* **What you have to do**
Restate word for word the span that opens with the line containing "The width and height of the screenshot is (605, 510)." and closes with the final line of the data; give only those lines.

[Dataset items]
__________

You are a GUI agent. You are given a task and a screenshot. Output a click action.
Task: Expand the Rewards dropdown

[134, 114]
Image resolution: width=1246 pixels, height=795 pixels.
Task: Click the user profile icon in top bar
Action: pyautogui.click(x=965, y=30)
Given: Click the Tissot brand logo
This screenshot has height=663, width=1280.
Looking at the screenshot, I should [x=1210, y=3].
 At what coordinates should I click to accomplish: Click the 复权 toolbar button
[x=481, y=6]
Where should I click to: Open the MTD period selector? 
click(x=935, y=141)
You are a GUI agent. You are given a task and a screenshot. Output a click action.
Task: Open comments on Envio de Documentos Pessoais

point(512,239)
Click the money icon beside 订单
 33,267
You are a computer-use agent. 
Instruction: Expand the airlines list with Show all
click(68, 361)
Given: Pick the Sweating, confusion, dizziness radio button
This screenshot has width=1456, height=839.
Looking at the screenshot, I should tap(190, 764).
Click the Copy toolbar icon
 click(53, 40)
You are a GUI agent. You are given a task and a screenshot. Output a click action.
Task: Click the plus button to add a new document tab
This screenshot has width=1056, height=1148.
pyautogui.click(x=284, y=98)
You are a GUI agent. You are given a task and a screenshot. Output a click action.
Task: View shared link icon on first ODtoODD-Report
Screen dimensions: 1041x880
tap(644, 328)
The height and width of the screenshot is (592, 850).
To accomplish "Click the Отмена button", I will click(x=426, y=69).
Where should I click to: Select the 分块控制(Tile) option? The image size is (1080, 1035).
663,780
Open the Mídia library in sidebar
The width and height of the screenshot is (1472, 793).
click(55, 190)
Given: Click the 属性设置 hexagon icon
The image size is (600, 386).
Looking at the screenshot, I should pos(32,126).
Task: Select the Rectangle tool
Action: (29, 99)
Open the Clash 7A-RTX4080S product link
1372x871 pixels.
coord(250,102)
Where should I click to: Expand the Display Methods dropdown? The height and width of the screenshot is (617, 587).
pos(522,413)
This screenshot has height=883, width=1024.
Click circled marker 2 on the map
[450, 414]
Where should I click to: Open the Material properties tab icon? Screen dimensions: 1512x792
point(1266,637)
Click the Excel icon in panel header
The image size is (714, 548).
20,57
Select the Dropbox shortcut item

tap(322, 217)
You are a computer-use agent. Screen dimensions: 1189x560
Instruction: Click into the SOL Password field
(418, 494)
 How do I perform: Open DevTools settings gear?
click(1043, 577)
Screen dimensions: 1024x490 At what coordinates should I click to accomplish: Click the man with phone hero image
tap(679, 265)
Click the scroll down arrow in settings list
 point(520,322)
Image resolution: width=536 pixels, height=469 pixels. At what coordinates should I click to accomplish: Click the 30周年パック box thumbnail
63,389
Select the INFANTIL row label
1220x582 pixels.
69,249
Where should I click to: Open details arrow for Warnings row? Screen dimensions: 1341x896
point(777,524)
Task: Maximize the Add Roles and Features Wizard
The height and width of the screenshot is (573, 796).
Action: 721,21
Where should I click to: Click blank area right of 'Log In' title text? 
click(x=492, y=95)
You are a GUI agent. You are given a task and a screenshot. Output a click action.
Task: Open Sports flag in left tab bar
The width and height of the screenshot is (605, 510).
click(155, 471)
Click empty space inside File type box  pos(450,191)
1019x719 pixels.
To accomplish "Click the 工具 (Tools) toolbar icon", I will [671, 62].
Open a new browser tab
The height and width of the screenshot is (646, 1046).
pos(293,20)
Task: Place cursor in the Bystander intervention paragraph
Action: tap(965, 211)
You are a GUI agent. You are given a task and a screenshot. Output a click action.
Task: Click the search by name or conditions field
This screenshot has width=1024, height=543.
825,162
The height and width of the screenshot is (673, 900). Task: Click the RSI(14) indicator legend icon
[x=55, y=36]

__________

* **Response to this task**
The width and height of the screenshot is (605, 510).
click(155, 471)
Click empty space inside File type box  pos(450,191)
1019x719 pixels.
To accomplish "Click the 工具 (Tools) toolbar icon", I will [671, 62].
Open a new browser tab
The height and width of the screenshot is (646, 1046).
pos(293,20)
Task: Place cursor in the Bystander intervention paragraph
Action: tap(965, 211)
You are a GUI agent. You are given a task and a screenshot. Output a click action.
Task: Click the search by name or conditions field
This screenshot has width=1024, height=543.
825,162
The height and width of the screenshot is (673, 900). Task: Click the RSI(14) indicator legend icon
[x=55, y=36]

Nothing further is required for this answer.